I grew up in a home where being late was not an option.  If we had to be at a certain place at 3:00 p.m., then we were at that certain place at 3:00 p.m.  For a short time, I believed that everyone was like that.  I believed that no one was late, that everyone arrived on time, etc.  I’m not 100% sure when I actually started to notice people being late, but I see it all the time!  I remember one event at church that sticks in my memory.  Our minister had already started, all the families were in the pews listening attentively.  I distinctly remember a certain family coming in during the sermon.  How and why I remember them is by the way they came in.  Not only were they late (imagine – on a Sunday being late!), they did not sneak in quietly and sit at the back.  No sir – they walked right in, down the center aisle and sat very close to the front.  While our minister went on (and I’m pretty sure he was not impressed), this family got themselves settled (and they were not quiet) and carried on as if nothing happened.  To this day, it still irks me that they had the audacity to walk right in and disrupt the entire sermon.

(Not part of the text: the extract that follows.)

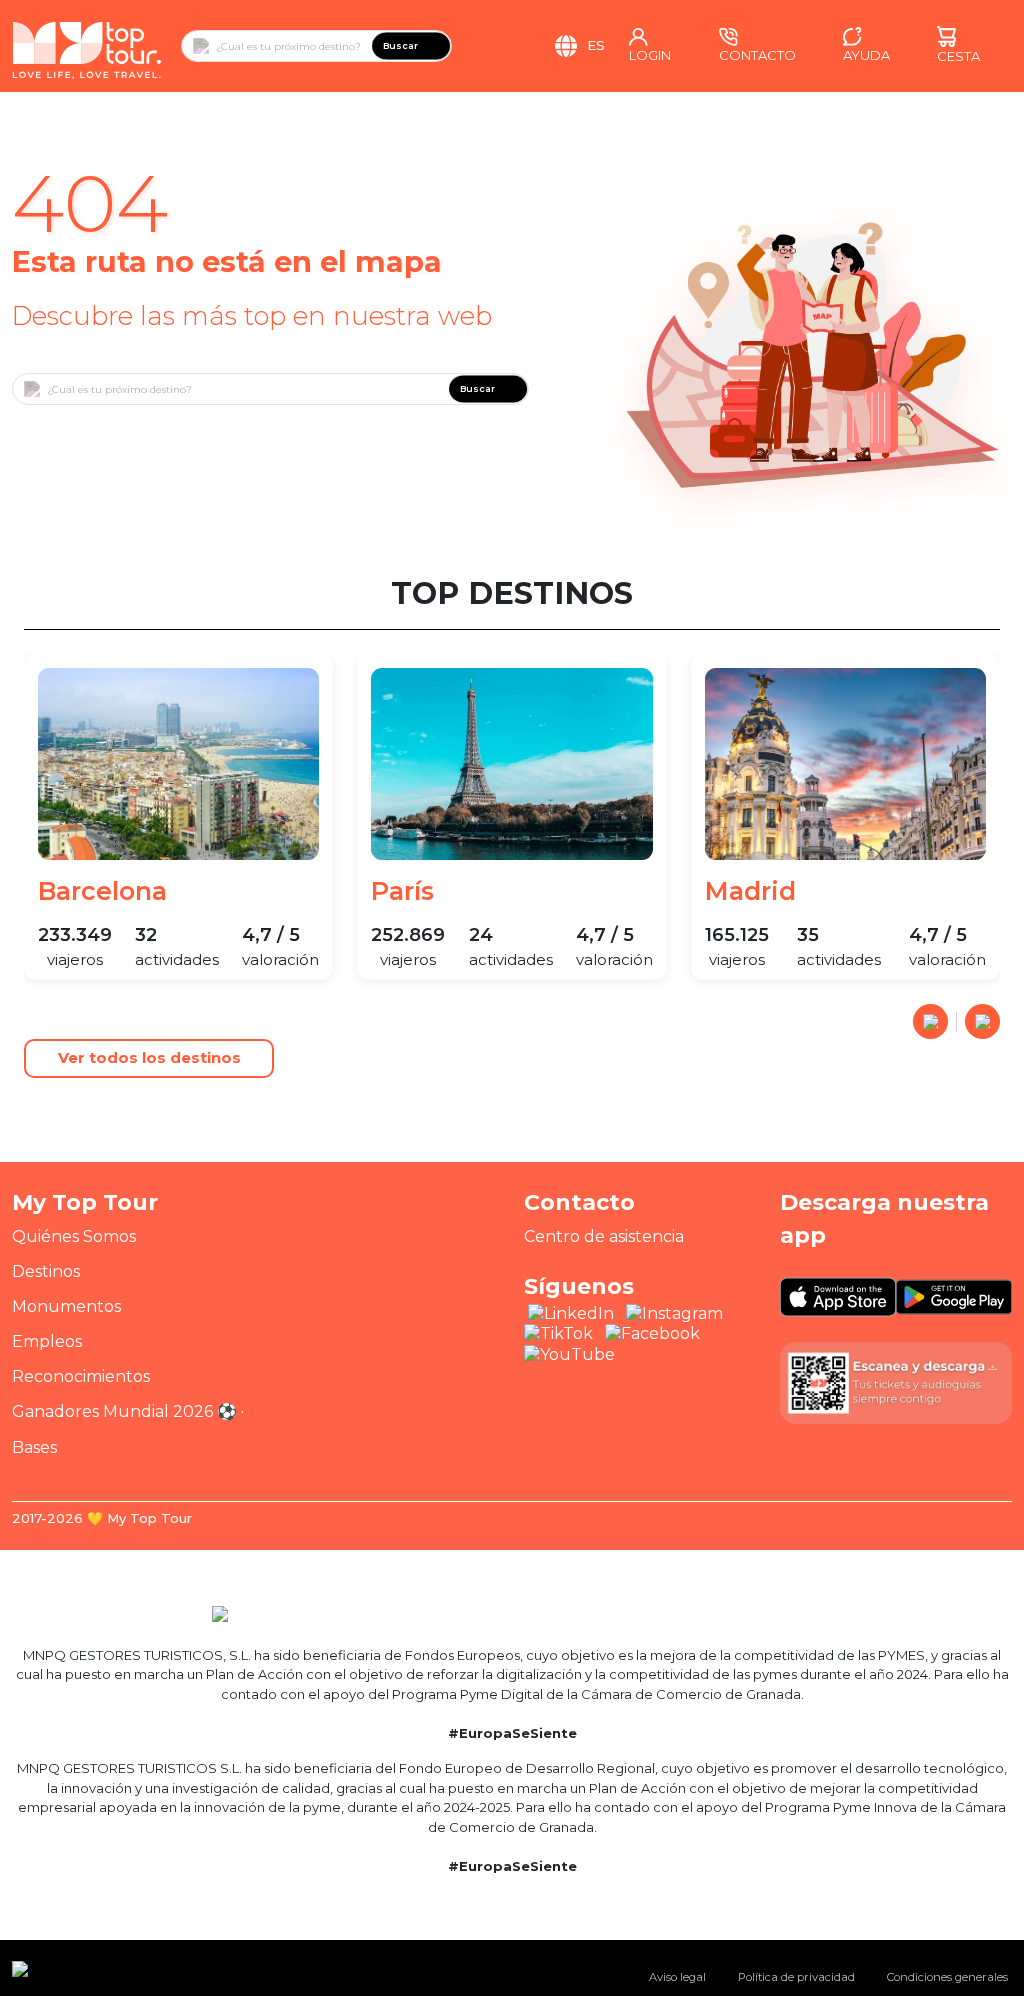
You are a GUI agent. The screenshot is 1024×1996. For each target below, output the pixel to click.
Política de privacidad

In my past life as an elementary school teacher, it used to drive me batty when kids were consistently late.  One example would include a student named Johnny (not his real name).  Class would  be started, we had  completed our morning routine and started on the morning lesson and little Johnny would come in, stop at the door and say, “Good morning.  I know I’m late but have I missed anything?”  Really?? Seriously?? You ask this EVERY DAY!  Did this little boy actually think we did nothing and just waited for him to show up?  And if he did think that, where do you suppose he learned that from?  When the discussion of this came up at interview time, Johnny’s mom would say things like, “…mornings are really rushed for us…..I just can’t get Johnny to get his jacket on…..I’m having a hard time waking up…”   Ahh…..the excuses and excuses.  What I really wanted to do was give the mom a shake and say, “Wake up!  You’re the parent, you’re the adult, get it together!”

Fast forward to my life as a Professional Organizer.  What I’ve come to know through helping people with time management is that many adults do not have time sense.  Sure, the younger generation can multitask with the best of them, but can they get anything completely done?  Few can – many can’t.  Teaching my clients to be respectful of other people’s time is where we actually start.  For some of you, you may think this sounds a bit silly.  It’s actually surprisingly alarming!   If, as a child, you were never taught the value of time, how would you know that wasting other people’s time is considered selfish and careless?  In today’s busy work environment, no one likes to have time wasted.  Here are a few quick tips on respecting other people’s time:

  1. If you are running late, communicate that to the people waiting as soon as you can.  We all know life is not perfect.  There are car accidents, there’s rush-hour, there’s life!  Have the courtesy and make the call.   Apologize for the delay and perhaps offer the option of re-scheduling.
  2. Be efficient – have an agenda, a set start and finish time and use that as your guide.  Nothing worse that a meeting lasting 2 hours that could have taken 30 minutes.
  3. Allow for transition time – whether you are going from one meeting to the next or meeting a couple of clients in a day, allow some time in between.   Never schedule meetings back to back.  I typically suggest at least a 15 minute break in between meetings (if no travel is required)

Time is precious and people do not like to have it wasted.  Once you have wasted time, you will never get it back.  It’s just not possible!  Choose to be respectful and courteous of other people’s time.  You’ll be happy you did!